------ Records for the task

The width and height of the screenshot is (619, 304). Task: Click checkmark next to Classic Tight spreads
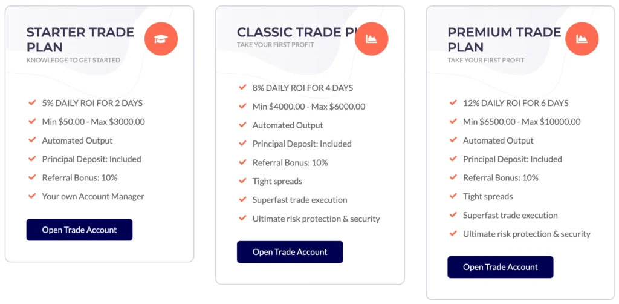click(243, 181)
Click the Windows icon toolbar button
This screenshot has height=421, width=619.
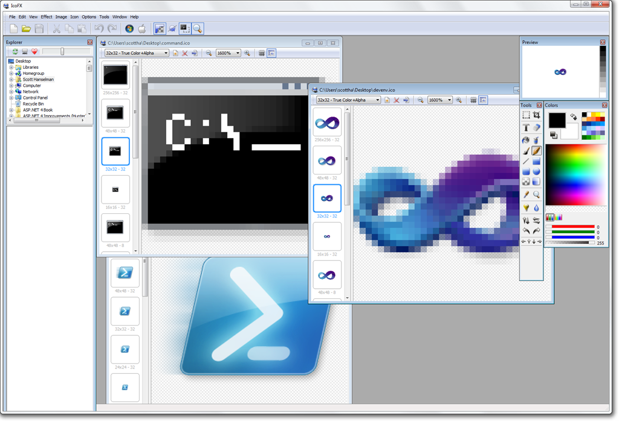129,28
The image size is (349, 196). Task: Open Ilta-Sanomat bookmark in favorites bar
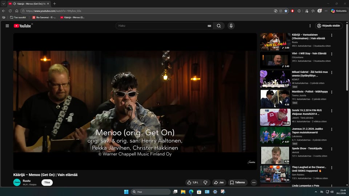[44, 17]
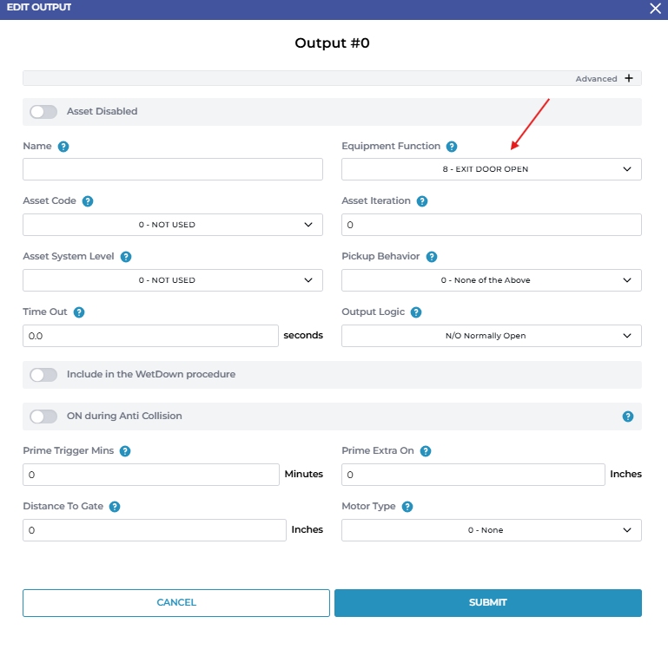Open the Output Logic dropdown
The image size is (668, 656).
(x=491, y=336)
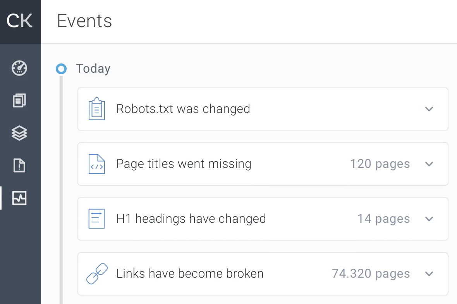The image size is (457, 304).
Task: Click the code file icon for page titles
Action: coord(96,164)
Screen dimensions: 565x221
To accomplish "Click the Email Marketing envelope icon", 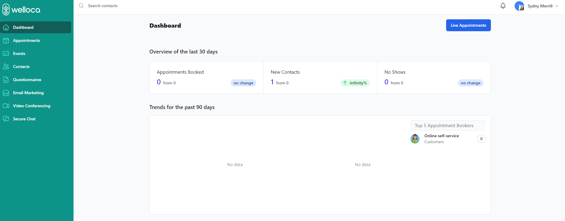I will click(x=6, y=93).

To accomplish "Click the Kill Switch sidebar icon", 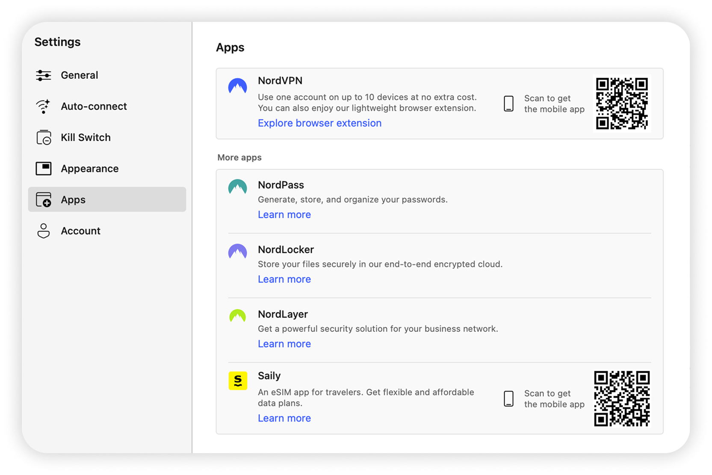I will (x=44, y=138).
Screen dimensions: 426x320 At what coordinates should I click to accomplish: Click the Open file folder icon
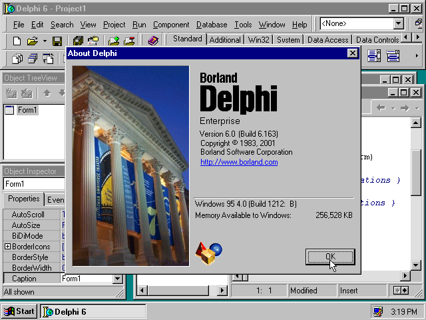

------------

- **What is being asked**:
Copy out each line of the records above that includes "dimensions".

- **Solved exercise**:
Screen dimensions: 565x221
Screen dimensions: 426x320 At what coordinates should I click to accomplish: Click the Open file folder icon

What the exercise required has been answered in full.